Friday, August 9, 2013

The Pipeline, august 9, 2013

     With the development of TPC Beijing looking more and more like a lost cause, the PGA Tour has settled on a new location for its first golf property in the People’s Republic. The tour is negotiating with an unnamed group to establish the facility in Shanghai, the world’s largest city and an appropriate stage for high-profile professional tournaments. The centerpiece of TPC Shanghai will be a golf course designed by Robert Trent Jones, Jr., and construction is set to begin as soon contracts are signed. What all this means is that TPC Beijing, which was to feature a Gil Hanse-designed course, is on its way to becoming a distant memory. “It’s pretty much a non-existing project,” reports Steve Wenzloff, the tour’s vice president of design services. Presuming it actually comes to life, TPC Shanghai will be just the second Tournament Players Club to be licensed outside the United States. The other one is in Cancun, Mexico.

     The original version of the preceding post first appeared in the June 2013 issue of the World Edition of the Golf Course Report.

     The new owners of Rochester Place Golf Club, in Belle River, Ontario, have hired Jeff Mingay to scope out forthcoming improvements to their 18-hole golf course. Paul St. Pierre and his brother, Guy, believe that Mingay, an architect with minimalist sympathies, can put the 34-year-old course “on par with some of the region’s best golf clubs,” says the Windsor Star. Paul St. Pierre told the newspaper that Mingay will “develop the entire new look of the course” and that “it’s going to be pretty easy for us to make this an interesting golf course.” Mingay, who’s based in nearby Windsor, apprenticed with Rod Whitman and has had a hand in several high-profile Canadian courses, including Sagebrush Golf & Sporting Club in British Columbia and Cabot Links in Nova Scotia.

     The property owners at Old Bahama Bay say that their Arnold Palmer-designed course is getting “rave reviews” from their friends and neighbors who’ve given it a test run. And while they still don’t know when the long overdue course will open to the public, they promise that it’ll eventually be “the crown jewel of Caribbean golf.” Old Bahama Bay, which occupies 225 acres in a remote part of Grand Bahama Island, was once part of Ginn sur Mer, a venture that flamed out with the rest of Bobby Ginn’s mini-empire. Once upon a time, Palmer’s course was to be complemented by a Jack Nicklaus “signature” layout, but these days that venture feels like a dream that will never come true.
....
» Given exercise 1
Switch "the newspaper" to "the Windsor Star" in the part of the golf news roundup that opens with the words containing "The new owners" and closes with "in Nova Scotia.", and write out that part.
» Given exercise 2
Which people does the golf news roundup name as the designer of a particular course or layout?
The lines after the golf news roundup are separate material.

» Information supplied
....
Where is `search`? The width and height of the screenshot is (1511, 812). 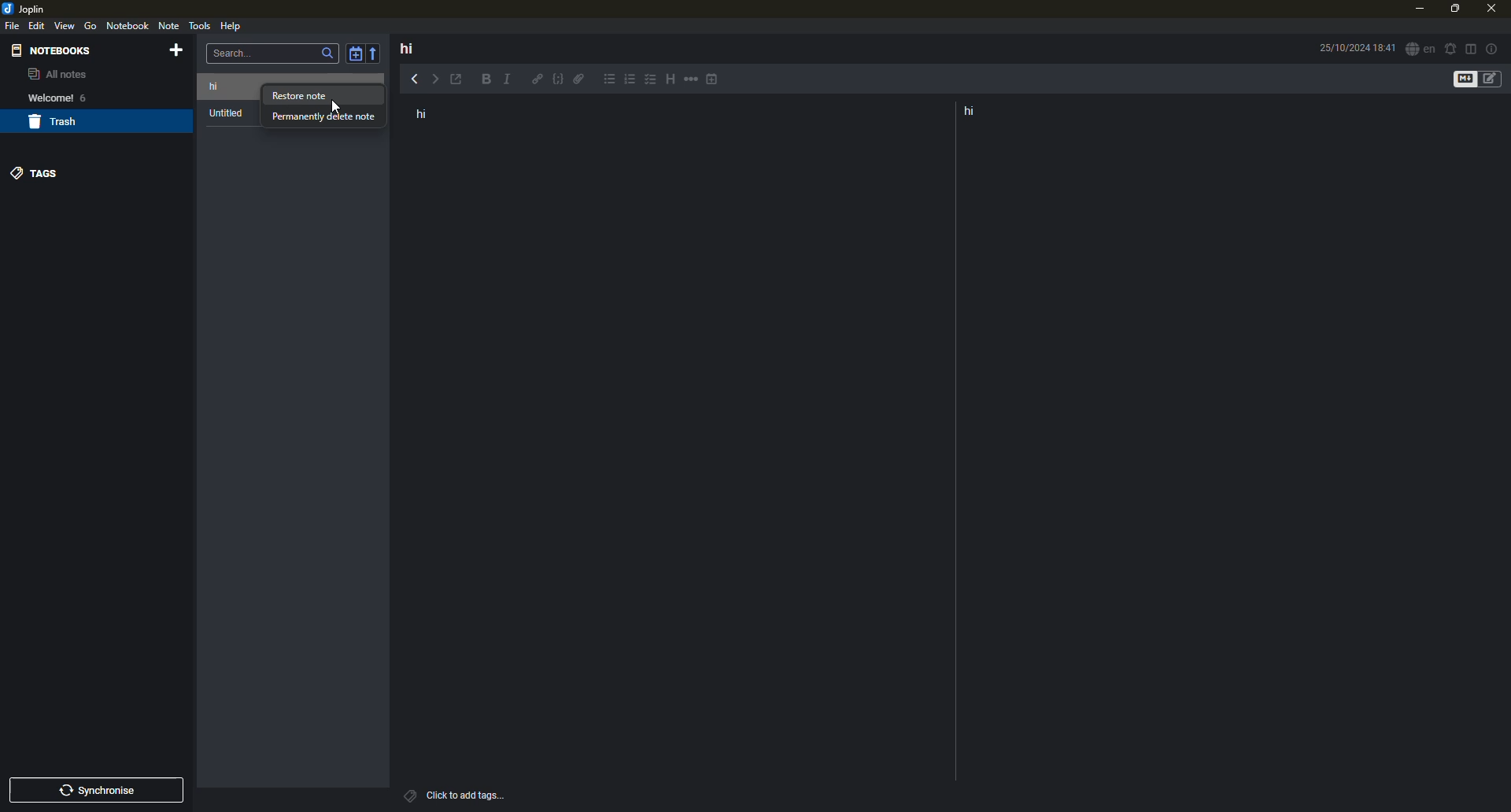
search is located at coordinates (236, 52).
....
» Output 1
The new owners of Rochester Place Golf Club, in Belle River, Ontario, have hired Jeff Mingay to scope out forthcoming improvements to their 18-hole golf course. Paul St. Pierre and his brother, Guy, believe that Mingay, an architect with minimalist sympathies, can put the 34-year-old course “on par with some of the region’s best golf clubs,” says the Windsor Star. Paul St. Pierre told the Windsor Star that Mingay will “develop the entire new look of the course” and that “it’s going to be pretty easy for us to make this an interesting golf course.” Mingay, who’s based in nearby Windsor, apprenticed with Rod Whitman and has had a hand in several high-profile Canadian courses, including Sagebrush Golf & Sporting Club in British Columbia and Cabot Links in Nova Scotia.

» Output 2
- Robert Trent Jones, Jr.
- Gil Hanse
- Arnold Palmer
- Jack Nicklaus